Several industry observers have drawn parallels between this episode and another interference dispute that occurred a decade ago — interference from Nextel Communications (now part of Sprint) to LMR operations in the 800 MHz swath that led to the massive reconfiguration of the band.
Like LightSquared, Nextel promised to better utilize a portion of spectrum and provide greater competition in the commercial wireless market, while creating jobs and making significant private investment, said mobile wireless consultant Andrew Seybold.
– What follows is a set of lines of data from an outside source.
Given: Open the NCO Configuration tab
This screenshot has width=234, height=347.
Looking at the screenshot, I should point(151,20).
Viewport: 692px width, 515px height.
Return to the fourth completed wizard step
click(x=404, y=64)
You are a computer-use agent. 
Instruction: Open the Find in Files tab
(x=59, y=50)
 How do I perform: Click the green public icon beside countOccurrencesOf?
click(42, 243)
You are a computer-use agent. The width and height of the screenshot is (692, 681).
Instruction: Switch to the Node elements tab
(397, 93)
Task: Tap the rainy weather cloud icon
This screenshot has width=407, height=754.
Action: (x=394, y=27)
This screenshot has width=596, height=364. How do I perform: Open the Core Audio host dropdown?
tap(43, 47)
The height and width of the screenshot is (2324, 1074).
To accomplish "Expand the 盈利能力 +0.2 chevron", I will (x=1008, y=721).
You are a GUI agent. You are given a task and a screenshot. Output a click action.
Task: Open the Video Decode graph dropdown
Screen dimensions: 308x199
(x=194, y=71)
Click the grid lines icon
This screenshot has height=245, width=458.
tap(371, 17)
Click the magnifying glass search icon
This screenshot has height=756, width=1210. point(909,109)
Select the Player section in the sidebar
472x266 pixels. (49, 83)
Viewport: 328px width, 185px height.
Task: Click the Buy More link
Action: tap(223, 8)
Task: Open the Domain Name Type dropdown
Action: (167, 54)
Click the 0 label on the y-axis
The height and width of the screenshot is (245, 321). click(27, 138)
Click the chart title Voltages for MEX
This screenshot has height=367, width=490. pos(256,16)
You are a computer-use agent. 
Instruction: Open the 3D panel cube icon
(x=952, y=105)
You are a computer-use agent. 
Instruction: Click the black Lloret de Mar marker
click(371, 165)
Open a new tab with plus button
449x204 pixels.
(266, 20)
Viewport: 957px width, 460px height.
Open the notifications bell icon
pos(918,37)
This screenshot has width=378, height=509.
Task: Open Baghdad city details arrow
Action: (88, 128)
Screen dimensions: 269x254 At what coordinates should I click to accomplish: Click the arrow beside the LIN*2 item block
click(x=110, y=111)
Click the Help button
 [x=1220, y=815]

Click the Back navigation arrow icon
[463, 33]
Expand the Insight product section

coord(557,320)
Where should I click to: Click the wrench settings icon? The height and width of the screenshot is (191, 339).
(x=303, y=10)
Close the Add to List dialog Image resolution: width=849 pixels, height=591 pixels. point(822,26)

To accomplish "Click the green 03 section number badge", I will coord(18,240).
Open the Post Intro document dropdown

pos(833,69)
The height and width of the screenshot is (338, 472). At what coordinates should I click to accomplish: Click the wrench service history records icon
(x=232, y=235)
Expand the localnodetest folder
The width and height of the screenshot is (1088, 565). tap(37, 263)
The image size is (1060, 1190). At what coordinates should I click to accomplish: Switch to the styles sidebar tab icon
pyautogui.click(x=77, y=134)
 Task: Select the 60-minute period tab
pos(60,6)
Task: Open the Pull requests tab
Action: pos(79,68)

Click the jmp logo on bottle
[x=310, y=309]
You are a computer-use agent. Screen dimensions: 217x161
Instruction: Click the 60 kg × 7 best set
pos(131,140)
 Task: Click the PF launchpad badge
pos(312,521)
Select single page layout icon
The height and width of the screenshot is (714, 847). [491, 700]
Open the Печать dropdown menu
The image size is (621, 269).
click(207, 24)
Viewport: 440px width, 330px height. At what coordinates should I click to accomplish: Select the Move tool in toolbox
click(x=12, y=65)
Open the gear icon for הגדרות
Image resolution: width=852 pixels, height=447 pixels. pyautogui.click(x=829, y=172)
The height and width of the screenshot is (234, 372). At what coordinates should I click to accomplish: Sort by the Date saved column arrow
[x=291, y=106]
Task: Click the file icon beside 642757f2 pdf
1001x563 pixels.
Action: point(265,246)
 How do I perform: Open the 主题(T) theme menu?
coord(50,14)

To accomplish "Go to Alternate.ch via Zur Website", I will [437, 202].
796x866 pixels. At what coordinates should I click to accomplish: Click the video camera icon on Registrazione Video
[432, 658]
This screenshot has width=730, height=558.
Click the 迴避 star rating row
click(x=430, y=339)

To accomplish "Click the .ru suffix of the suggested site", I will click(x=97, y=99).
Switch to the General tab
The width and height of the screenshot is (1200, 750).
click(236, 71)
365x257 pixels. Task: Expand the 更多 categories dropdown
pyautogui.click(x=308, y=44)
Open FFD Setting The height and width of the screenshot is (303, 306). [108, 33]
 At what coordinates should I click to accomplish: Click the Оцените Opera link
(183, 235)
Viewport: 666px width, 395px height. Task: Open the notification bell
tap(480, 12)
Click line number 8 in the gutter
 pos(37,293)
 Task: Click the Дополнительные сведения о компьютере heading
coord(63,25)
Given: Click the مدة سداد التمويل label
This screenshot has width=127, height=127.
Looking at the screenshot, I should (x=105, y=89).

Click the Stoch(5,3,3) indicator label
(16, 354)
“There were people who raised the alarm on that — including me — who said, ‘This isn’t going to work. You can’t mix LMR and cellular,'” Seybold said. “The Nextel owners came in and said, ‘We’re talking about competition.’
“Remember, that’s when there were only two competitors per market, and they said, ‘We’re going to offer a third cellular [competitor]. Look at all the new jobs we’re going to create. Look at all the new cell sites we’re going to build.’ And it was voted in on the merit of jobs and money, not technology — over everybody’s objections.”
A similar pattern was repeated in 2010, when the FCC granted the conditional waiver to LightSquared to build a terrestrial-only LTE network, Seybold said.
“It was all about jobs and money; it was never about technology,” he said. “The technology never reared its head, until they got permission. Then, people woke up and said, ‘Holy [expletive].’
“I don’t want to see a Nextel thing happen but even on a bigger scale — and that’s what’s going to happen, in my estimation. This is Nextel times 10.”
During the Nextel debate, the chief engineer for the FCC was Ed Thomas. He also finds some similarities between the Nextel situation a decade ago and the current LightSquared-GPS debate, but for different reasons.
In both cases, powerful mission-critical government users — public safety in the Nextel case, and the military in the LightSquared episode — have employed “scare tactics motivated by vested interest” to achieve a desired regulatory outcome, Thomas said.
“Frankly, in my judgment, [Nextel interference with LMR] wasn’t a significant problem,” Thomas said, noting that there were alternative solutions to the chosen spectrum swap and that — despite the fact that 800 MHz rebanding is still not complete a decade after the issue was identified — no public-safety agencies ever have attributed any fatalities or injuries to the matter.
Seybold disagreed with Thomas’ assessment of the 800 MHz interference situation.
“If he didn’t believe the Nextel interference was a big deal, I would have to say he missed that one completely,” Seybold said. “What does that say for his judgment about this one [regarding LightSquared and GPS]?”
Thomas also drew a parallel to another heated regulatory proceeding, this one involving ultrawideband, a promising technology that has not gained the commercial traction that many industry analysts anticipated because of rules implemented largely to protect GPS operations.
“When I was a chief engineer at the FCC, we were introducing ultrawideband,” Thomas said. “The GPS community did exactly what’s going on here. They misrepresented everything; I was accused in the press of causing airplanes to crash and on and on.
“[The] religion in the GPS community is, ‘You don’t do anything next to me.’ Now, I don’t know the reasons, but … you can go back and pull the clippings, and you can see it was very ugly.”